╭─ DOCUMENT TEXT

Обсуждение: what server stats to track / monitor ?

От:
Alan McKay
Дата:

Hey folks,

I'm new to performance monitoring and tuning of PG/Linux (have a fair
bit of experience in Windows, though those skills were last used about
5 years ago)

I finally have Munin set up in my production environment, and my
goodness it tracks a whole whack of stuff by default!

I want to turn off the graphing of unimportant data, to unclutter the
graphs and focus on what's important.

So, from the perspective of both Linux and PG, is there canonical list
of "here are the most important X things to track" ?

On the PG side I currently have 1 graph for # connections, another for
DB size, and another for TPS.  Then there are a few more graphs that
are really cluttered up, each with 8 or 9 things on them.

On the Linux side, I clearly want to track HD usage, CPU, memory.  But
not sure what aspects of each.  There is also a default Munin graph
for IO Stat - not sure what I am looking for there (I know what it
does of course, just not sure what to look for in the numbers)

I know some of this stuff was mentioned at PG Con so now I start going
back through all my notes and the videos.  Already been reviewing.

If there is not already a wiki page for this I'll write one.   I see
this is a good general jump off point :

http://wiki.postgresql.org/wiki/Performance_Optimization

But jumping off from there (and searching on "Performance") does not
come up with anything like what I am talking about.

Is there some good Linux performance monitoring and tuning reading
that you can recommend?

thanks,
-Alan

--
“Mother Nature doesn’t do bailouts.”
         - Glenn Prickett

От:
Joshua Tolley
Дата:

On Fri, Jun 12, 2009 at 03:52:19PM -0400, Alan McKay wrote:
> I want to turn off the graphing of unimportant data, to unclutter the
> graphs and focus on what's important.

I'm unfamiliar with Munin, but if you can turn off the graphing (so as to
achieve your desired level of un-cluttered-ness) without disabling the capture
of the data that was being graphed, you'll be better off. Others' opinions may
certainly vary, but in my experience, provided you're not causing a
performance problem simply because you're monitoring so much stuff, you're
best off capturing every statistic reasonably possible. The time will probably
come when you'll find that that statistic, and all the history you've been
capturing for it, becomes useful.

- Josh / eggyknap


От:
Alan McKay
Дата:

> I'm unfamiliar with Munin, but if you can turn off the graphing (so as to
> achieve your desired level of un-cluttered-ness) without disabling the capture
> of the data that was being graphed, you'll be better off. Others' opinions may
> certainly vary, but in my experience, provided you're not causing a
> performance problem simply because you're monitoring so much stuff, you're
> best off capturing every statistic reasonably possible. The time will probably
> come when you'll find that that statistic, and all the history you've been
> capturing for it, becomes useful.

Yes, Munin does allow me to turn off graphing without turning off collecting.

Any pointers for good reading material here?   Other tips?


--
“Don't eat anything you've ever seen advertised on TV”
         - Michael Pollan, author of "In Defense of Food"

От:
Alan McKay
Дата:

Yes, I'm familiar with Staplr - if anyone from myyearbook.com is
listening in, I'm still hoping for that 0.7 update :-)   I plan to run
both for the immediate term at least.

╰─

- _YOUR ASSIGNMENT_: Extend the mailing-list thread about which PostgreSQL and Linux server statistics to monitor, picking up right after its final sentence.

╭─ DATASET EXCERPT

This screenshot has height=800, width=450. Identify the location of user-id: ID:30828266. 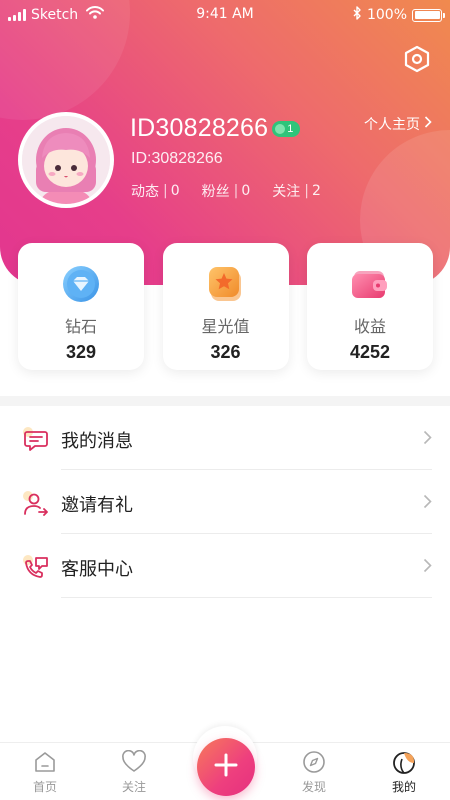
(177, 158).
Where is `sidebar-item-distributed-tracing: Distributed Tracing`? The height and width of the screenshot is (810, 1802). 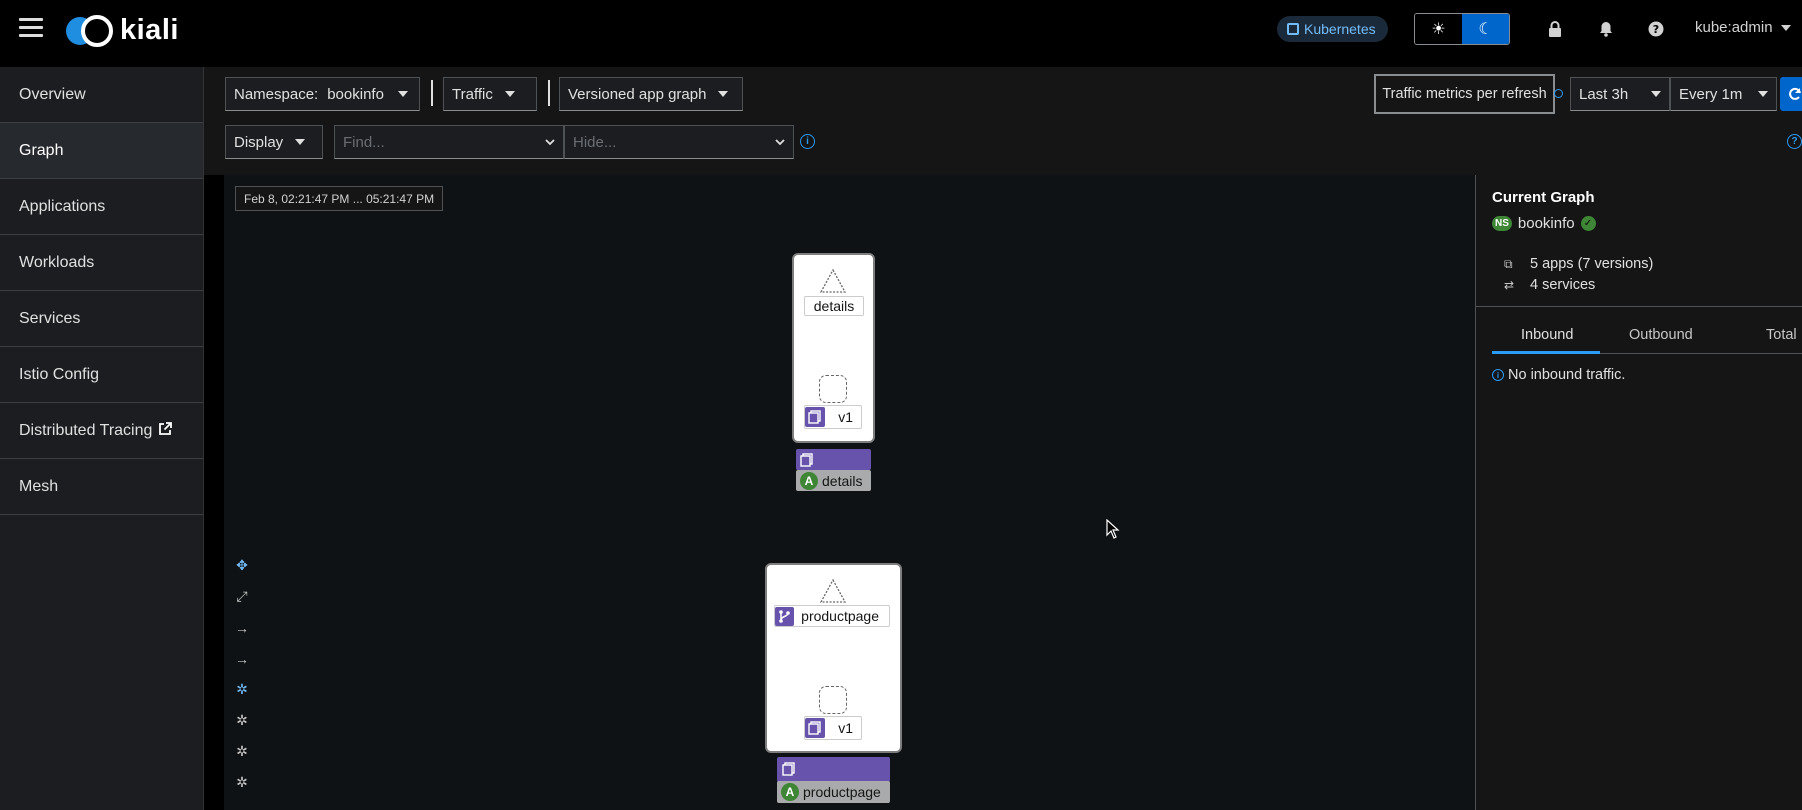 sidebar-item-distributed-tracing: Distributed Tracing is located at coordinates (102, 431).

╰─

- _REPLY TO THE EXERCISE_:
But this only concerns collecting - my biggest concern is how to
read/interpret the data!  Pointers to good reading material would be
greatly appreciated.

On Fri, Jun 12, 2009 at 4:40 PM, Rauan Maemirov<> wrote:
> Hi Alan. For simple needs you can use Staplr, it's very easy to configure.
> There's also one - zabbix, pretty much.


--
“Don't eat anything you've ever seen advertised on TV”
         - Michael Pollan, author of "In Defense of Food"

От:
Rauan Maemirov
Дата:

Hi Alan. For simple needs you can use Staplr, it's very easy to configure.
There's also one - zabbix, pretty much.

2009/6/13 Alan McKay:
> Hey folks,
>
> I'm new to performance monitoring and tuning of PG/Linux (have a fair
> bit of experience in Windows, though those skills were last used about
> 5 years ago)
>
> I finally have Munin set up in my production environment, and my
> goodness it tracks a whole whack of stuff by default!
>
> I want to turn off the graphing of unimportant data, to unclutter the
> graphs and focus on what's important.
>
> So, from the perspective of both Linux and PG, is there canonical list
> of "here are the most important X things to track" ?
>
> On the PG side I currently have 1 graph for # connections, another for
> DB size, and another for TPS.  Then there are a few more graphs that
> are really cluttered up, each with 8 or 9 things on them.
>
> On the Linux side, I clearly want to track HD usage, CPU, memory.  But
> not sure what aspects of each.  There is also a default Munin graph
> for IO Stat - not sure what I am looking for there (I know what it
> does of course, just not sure what to look for in the numbers)
>
> I know some of this stuff was mentioned at PG Con so now I start going
> back through all my notes and the videos.  Already been reviewing.
>
> If there is not already a wiki page for this I'll write one.   I see
> this is a good general jump off point :
>
> http://wiki.postgresql.org/wiki/Performance_Optimization
>
> But jumping off from there (and searching on "Performance") does not
> come up with anything like what I am talking about.
>
> Is there some good Linux performance monitoring and tuning reading
> that you can recommend?
>
> thanks,
> -Alan
>
> --
> “Mother Nature doesn’t do bailouts.”
>         - Glenn Prickett
>
> --
> Sent via pgsql-performance mailing list ()
> To make changes to your subscription:
> http://www.postgresql.org/mailpref/pgsql-performance
>

От:
Joshua Tolley
Дата:

On Fri, Jun 12, 2009 at 04:40:12PM -0400, Alan McKay wrote:
> Any pointers for good reading material here?   Other tips?

The manuals and/or source code for your software? Stories, case studies, and
reports from others in similar situations who have gone through problems?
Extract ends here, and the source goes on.